Source document.
* * *
You can tell a lot about a person by the things they don’t say. Silence often condemns more frequently and powerfully than words.
Anyone (as we’ve seen in the past 18 months) can grab a sign, chuck on a scarf and walk through the streets as part of a baying, screeching mob.
That takes no courage and there’s no cost. It’s performative protesting for social brownie points. Fools leading fools.
A person’s silence often lays bare where they are complicit.
There has been (again) notable silence as Gazans began to rise up last week against Hamas, the murderous thugs who can end this conflict today simply by freeing the hostages they continue to hold captive.
The same killers Anthony Albanese and Penny Wong seem to think will magically and voluntarily vanish.
Which brings me to the story of Odai al-Rubai.
Rubai was 22. This week, the horror of his torture and execution seeped out of Gaza like the blood that flowed from his broken body after it was thrown from a rooftop to a street below.
* * *
Record list.

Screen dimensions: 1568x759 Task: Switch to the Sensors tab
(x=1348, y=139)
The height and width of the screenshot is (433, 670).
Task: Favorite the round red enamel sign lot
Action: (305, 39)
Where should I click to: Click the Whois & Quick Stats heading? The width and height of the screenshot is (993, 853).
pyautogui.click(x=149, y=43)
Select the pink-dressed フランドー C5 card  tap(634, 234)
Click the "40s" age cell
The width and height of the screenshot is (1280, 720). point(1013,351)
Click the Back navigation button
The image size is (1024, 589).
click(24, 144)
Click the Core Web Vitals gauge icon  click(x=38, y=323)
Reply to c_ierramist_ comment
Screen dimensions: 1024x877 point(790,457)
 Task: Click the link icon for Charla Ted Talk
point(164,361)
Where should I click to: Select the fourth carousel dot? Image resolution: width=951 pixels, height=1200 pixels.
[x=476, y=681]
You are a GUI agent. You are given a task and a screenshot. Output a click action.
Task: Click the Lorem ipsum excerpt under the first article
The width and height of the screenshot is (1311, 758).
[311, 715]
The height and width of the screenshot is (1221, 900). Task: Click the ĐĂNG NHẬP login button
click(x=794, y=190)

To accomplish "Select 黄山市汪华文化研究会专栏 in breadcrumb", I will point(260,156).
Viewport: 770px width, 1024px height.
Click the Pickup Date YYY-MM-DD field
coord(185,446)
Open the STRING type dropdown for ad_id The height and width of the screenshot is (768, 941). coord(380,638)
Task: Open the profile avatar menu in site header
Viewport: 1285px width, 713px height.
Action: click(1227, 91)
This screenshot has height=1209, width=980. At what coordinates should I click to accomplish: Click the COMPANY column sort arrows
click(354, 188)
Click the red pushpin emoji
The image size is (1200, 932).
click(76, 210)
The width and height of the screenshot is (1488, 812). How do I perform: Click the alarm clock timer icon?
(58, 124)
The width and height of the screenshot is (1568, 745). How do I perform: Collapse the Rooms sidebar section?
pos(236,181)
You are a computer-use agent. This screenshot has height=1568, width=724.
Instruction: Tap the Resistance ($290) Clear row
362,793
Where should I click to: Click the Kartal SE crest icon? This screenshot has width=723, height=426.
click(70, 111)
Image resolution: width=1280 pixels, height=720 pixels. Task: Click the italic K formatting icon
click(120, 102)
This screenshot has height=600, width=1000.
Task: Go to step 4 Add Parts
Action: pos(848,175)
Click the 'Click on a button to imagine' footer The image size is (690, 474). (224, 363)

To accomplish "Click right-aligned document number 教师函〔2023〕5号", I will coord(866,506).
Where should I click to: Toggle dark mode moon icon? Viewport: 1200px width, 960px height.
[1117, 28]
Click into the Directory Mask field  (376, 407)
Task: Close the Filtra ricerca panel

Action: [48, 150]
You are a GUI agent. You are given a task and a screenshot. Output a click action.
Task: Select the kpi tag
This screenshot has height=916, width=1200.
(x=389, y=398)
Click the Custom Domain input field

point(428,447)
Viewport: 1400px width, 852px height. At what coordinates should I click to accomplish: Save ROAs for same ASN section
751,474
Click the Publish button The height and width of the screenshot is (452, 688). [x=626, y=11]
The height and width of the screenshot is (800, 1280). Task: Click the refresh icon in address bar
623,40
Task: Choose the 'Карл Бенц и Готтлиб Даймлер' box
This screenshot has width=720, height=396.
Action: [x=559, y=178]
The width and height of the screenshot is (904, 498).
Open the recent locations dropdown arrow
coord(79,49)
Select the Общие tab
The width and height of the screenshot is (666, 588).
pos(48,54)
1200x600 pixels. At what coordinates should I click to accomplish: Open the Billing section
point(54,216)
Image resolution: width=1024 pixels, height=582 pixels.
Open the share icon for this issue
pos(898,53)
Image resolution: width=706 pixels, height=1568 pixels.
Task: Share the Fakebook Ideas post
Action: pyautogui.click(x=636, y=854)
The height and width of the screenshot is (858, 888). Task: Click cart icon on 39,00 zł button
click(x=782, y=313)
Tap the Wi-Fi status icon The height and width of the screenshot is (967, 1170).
* * *
The tasks.
A) Answer these from the column on silence:
(i) How old was Odai al-Rubai?
(ii) When did Gazans begin to rise up against Hamas?
(iii) Over what period does the column say anyone could be seen joining a screeching mob in the streets?
B) Name every individual person that the column on silence mentions by name.

Task-by-task solutions.
A)
(i) 22
(ii) Last week
(iii) The past 18 months

B)
Anthony Albanese
Penny Wong
Odai al-Rubai